He continues: “at the time Henrie fell the fighting was terrible, and many a brave one fell, no one could stop to attend to him, but the boys thought he had only a slight wound in the head, and some one reported afterwards that they saw him going to the Hospital slightly wounded, and we all thougth him alive, and would be all right in a short time. On the 6th, we drove the enemy back some 2 miles, and several of Co. A boys, I among the number, went up on the field to look after our killed, and wounded, and…to find our dear friend and companion + soldier brother dead lying beside another Corporal of the Color guard, and the Color Sergeant lying but a little ways off. Also Charley Cook brother of Henry Cook and many others lying around, all killed by the first volley I think from the enemy. We buried him as well as we could by the side of Charley Cook well rolled up in Rubber + woolen blankets and put up a board to mark the spot. He was buried better than most soldiers are, we buried his musket with him, and that had been struck by balls and shattered to pieces. The rebels held the ground where he fell the first night, they had taken everything out of his pockets and knapsack, so I could find nothing but his waist belt to remember him by. We all miss him very much, I think he had a presentment that if our Regmt. went into battle he would either be killed or wounded. Although he never said it in so many words, yet by words dropped by him from time to time I judged that to be the cause. And so he did doing his duty as a brave soldier should I think he was killed instantly or he lived but a short time after he was hit.”

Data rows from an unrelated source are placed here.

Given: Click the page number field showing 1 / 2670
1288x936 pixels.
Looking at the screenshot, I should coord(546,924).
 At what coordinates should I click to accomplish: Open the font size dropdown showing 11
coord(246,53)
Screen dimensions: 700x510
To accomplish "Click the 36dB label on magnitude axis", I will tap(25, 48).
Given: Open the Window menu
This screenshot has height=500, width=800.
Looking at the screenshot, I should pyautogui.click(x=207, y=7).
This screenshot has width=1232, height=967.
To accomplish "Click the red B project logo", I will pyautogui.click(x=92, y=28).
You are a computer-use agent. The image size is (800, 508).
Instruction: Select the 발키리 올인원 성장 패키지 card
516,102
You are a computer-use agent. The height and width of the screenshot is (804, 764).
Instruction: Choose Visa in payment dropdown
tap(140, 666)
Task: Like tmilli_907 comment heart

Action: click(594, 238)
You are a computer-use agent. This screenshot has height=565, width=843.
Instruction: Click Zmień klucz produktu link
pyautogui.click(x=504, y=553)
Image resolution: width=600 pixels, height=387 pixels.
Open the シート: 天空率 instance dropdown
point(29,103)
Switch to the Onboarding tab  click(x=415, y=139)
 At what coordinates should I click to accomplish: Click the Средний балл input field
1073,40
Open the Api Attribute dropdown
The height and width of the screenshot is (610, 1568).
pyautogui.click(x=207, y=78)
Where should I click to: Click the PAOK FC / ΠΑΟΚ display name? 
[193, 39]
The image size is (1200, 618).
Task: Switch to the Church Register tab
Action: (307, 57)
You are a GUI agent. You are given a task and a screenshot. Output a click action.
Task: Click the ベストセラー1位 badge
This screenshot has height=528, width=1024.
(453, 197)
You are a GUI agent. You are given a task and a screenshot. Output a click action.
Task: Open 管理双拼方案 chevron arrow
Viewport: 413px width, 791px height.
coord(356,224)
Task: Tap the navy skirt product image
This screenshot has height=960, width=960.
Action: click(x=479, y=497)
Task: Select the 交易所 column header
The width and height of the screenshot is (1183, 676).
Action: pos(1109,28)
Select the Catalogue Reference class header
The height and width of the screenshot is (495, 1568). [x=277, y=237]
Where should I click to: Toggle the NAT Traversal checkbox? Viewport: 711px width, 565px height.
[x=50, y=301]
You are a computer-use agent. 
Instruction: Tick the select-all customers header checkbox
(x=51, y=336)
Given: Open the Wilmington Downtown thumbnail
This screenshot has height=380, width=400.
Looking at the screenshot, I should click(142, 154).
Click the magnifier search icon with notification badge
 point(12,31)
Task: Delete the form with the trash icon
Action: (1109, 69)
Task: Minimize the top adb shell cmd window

An excellent archive preserving both the battle experiences and the ultimate death in action of a hard-fought Green Mountain Boy.
Complete list of included items:
1. Three-quarter length seated portrait. Albumen CDV. Springfield, Vermont: Merrill’s Photographic Gallery, [18 October 1862]. Photographer’s imprint to verso alongside blue-green 3-cent stamp with ink cancel. Modern ink inscription to verso identifies the subject.
2. Autograph letter signed by Clark to his Sister, L. Annie Clarke. Camp A. Griffin, Virginia, 14 October 1861. 8 pages, 8vo. On illustrated “Union / Massachusetts” lettersheet. With corresponding illustrated “The Loyal States / Union / Massachusetts” cover with Washington D.C. cancel and red 3-cent stamp.
3. ALS by Clark to his Mother. Camp near Hagerstown, Maryland. 3 October 1862. Approx. 5 pages, 8vo, with cross writing.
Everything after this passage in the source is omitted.